Repeat word for word everything in the JIT code generation proposal from "The aim of my" down to "very short time.".
-- start Reading text --
GSoC 2011: Fast JIT Code Generation for x86-64

Hi All,

I'd like to propose a fast path through code generation for x86-84 in
the JIT execution engine as part of 2011's Google Summer of Code
program.

While the LLVM-JIT is very popular as a first try at jitting
programming languages, projects have abandoned the LLVM-JIT when
disappointed with the overall runtime. The problem is, that the
benefit of faster execution is traded for longer compile time -- which
only pays off for code that is executed frequently. One solution to
this problem is an adaptive compilation scheme with separate compile
strategies for cold and hot code.

The aim of my project is to create the fast path for code that is
compiled the first time in such an adaptive compilation scheme: a code
generator that produces unoptimized code in a very short time.

I plan to implement a two-pass (almost) linear code generator
specifically for x86-64 that

- performs analyses (e.g. live-range analysis) on LLVM-IR in the
   first pass and

- then generates x86-64 instructions directly from IR in a second
   pass that writes to the executable memory (e.g. in
   X86CodeEmitter.cpp),

circumventing the more expensive backend passes.
-- end Reading text --
-- start Data lines --
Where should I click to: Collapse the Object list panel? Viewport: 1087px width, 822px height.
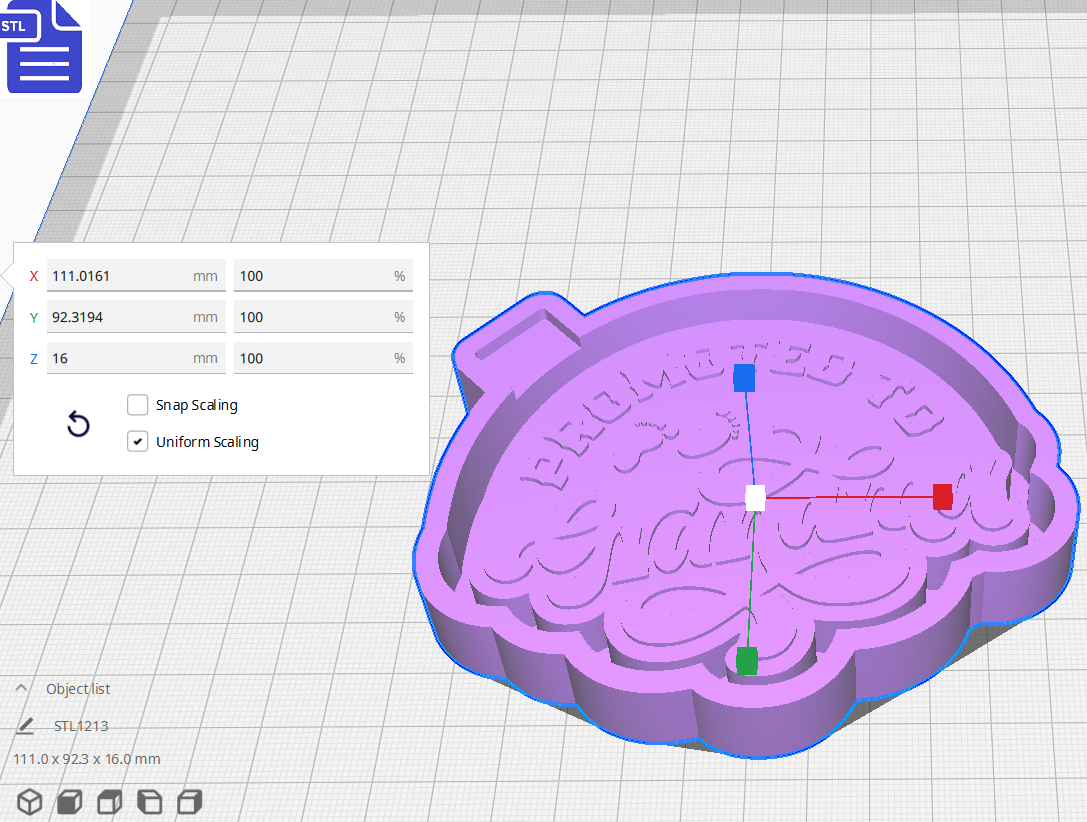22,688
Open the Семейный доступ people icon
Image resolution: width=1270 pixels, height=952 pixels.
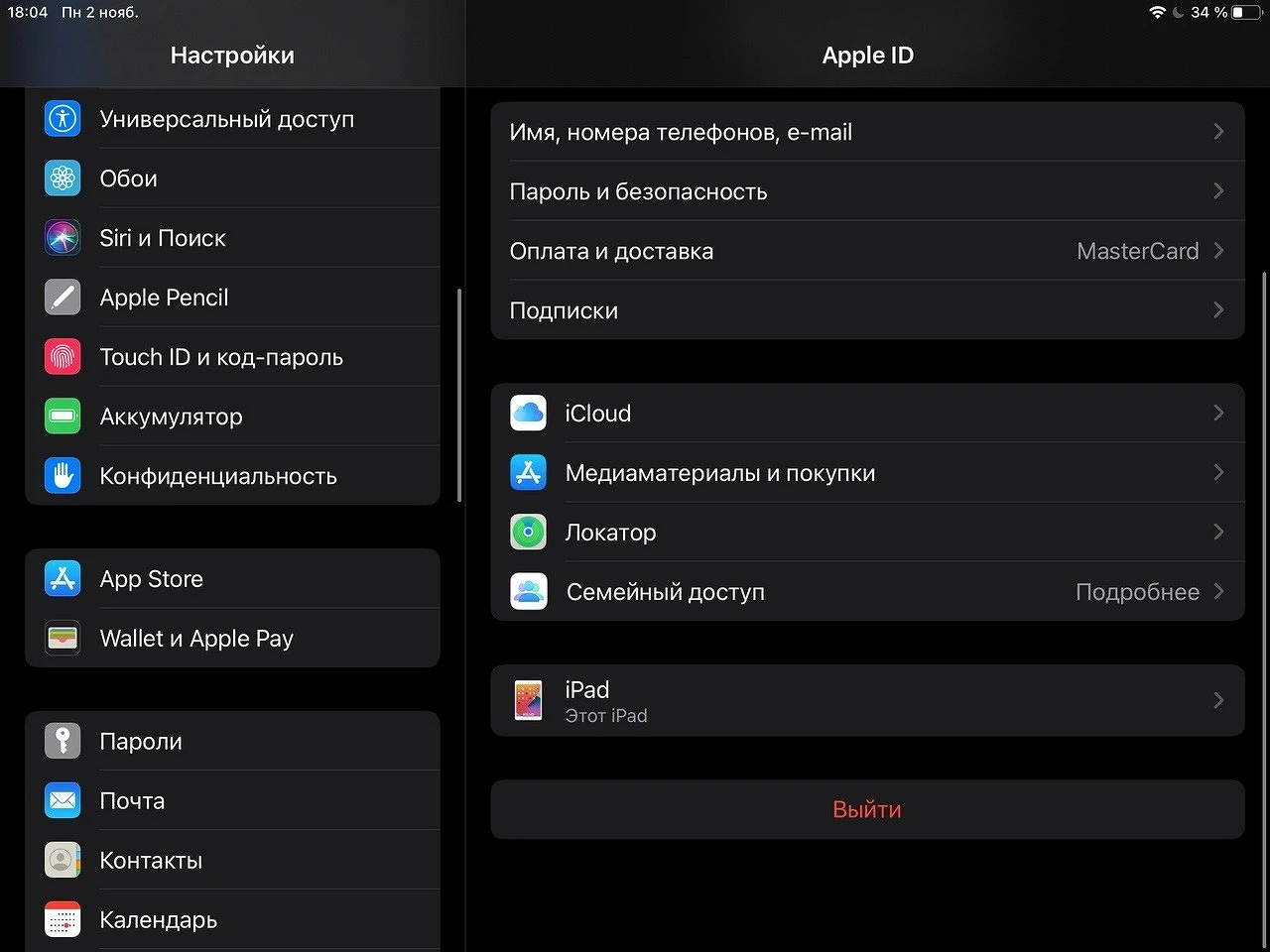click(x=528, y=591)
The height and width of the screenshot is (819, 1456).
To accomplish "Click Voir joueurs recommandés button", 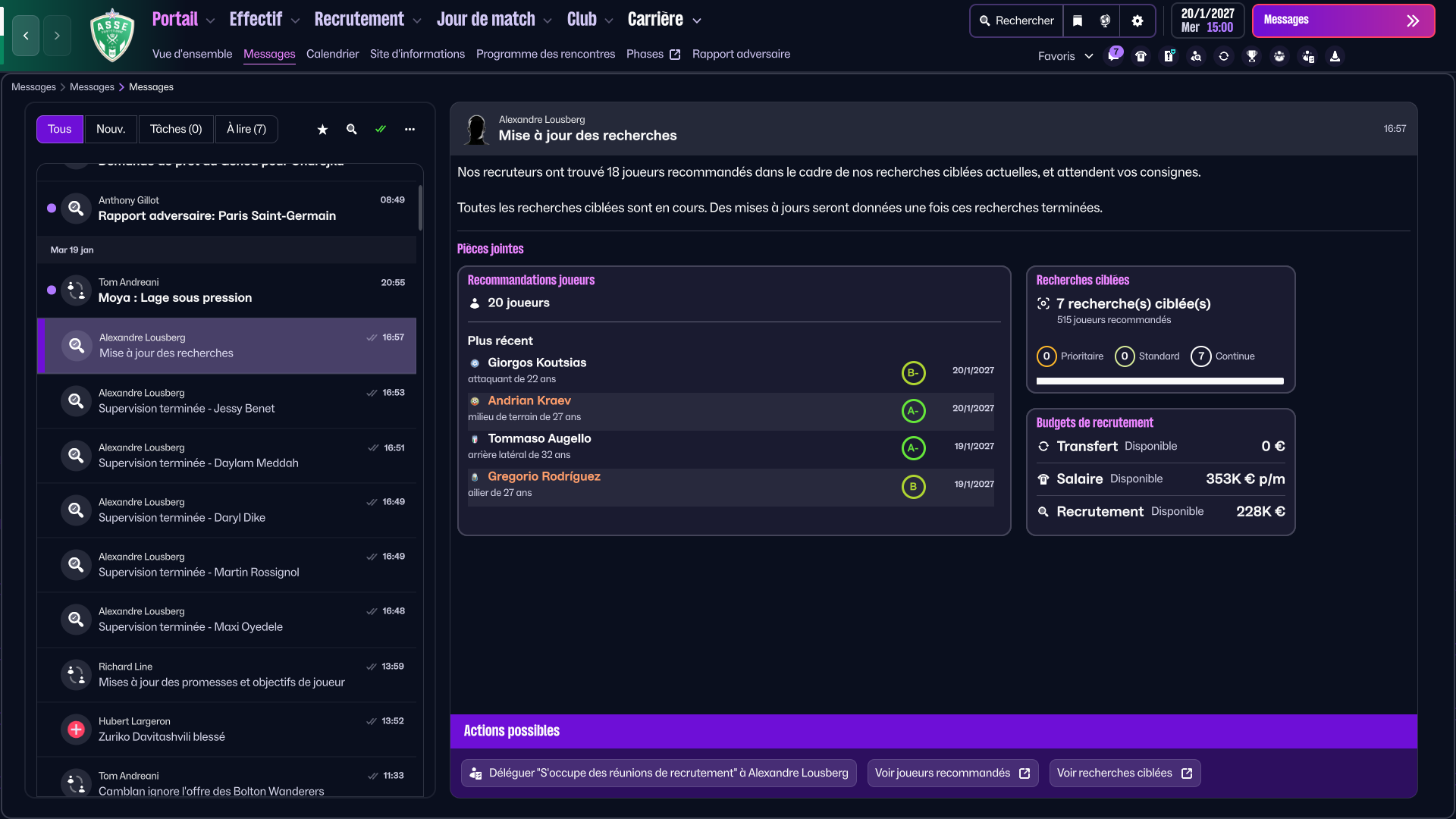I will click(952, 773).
-- end Data lines --
-- start Data lines --
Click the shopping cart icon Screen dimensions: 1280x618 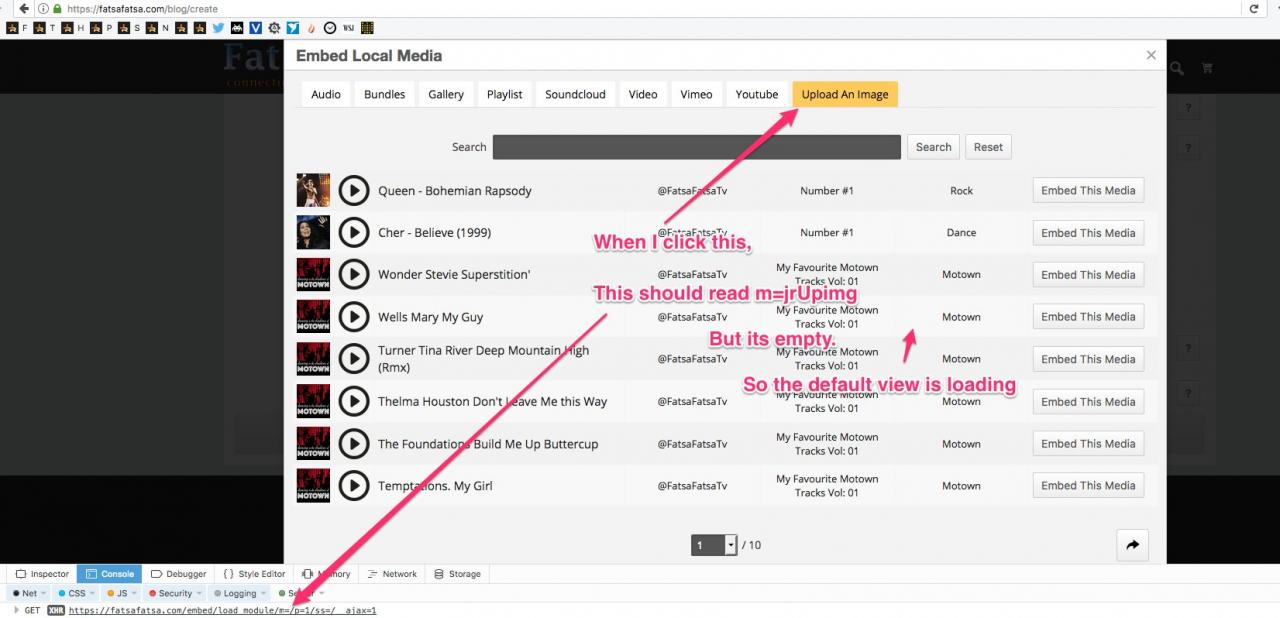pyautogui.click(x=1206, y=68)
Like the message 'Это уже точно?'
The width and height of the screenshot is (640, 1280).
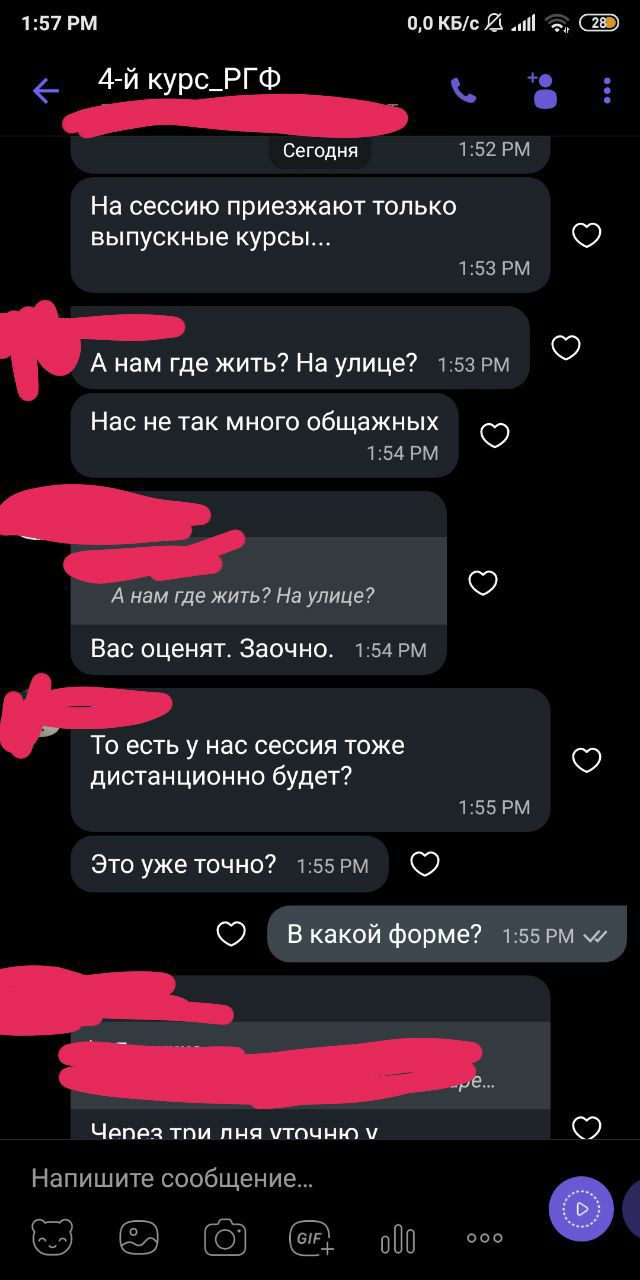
-- end Data lines --
Task output:
The aim of my project is to create the fast path for code that is
compiled the first time in such an adaptive compilation scheme: a code
generator that produces unoptimized code in a very short time.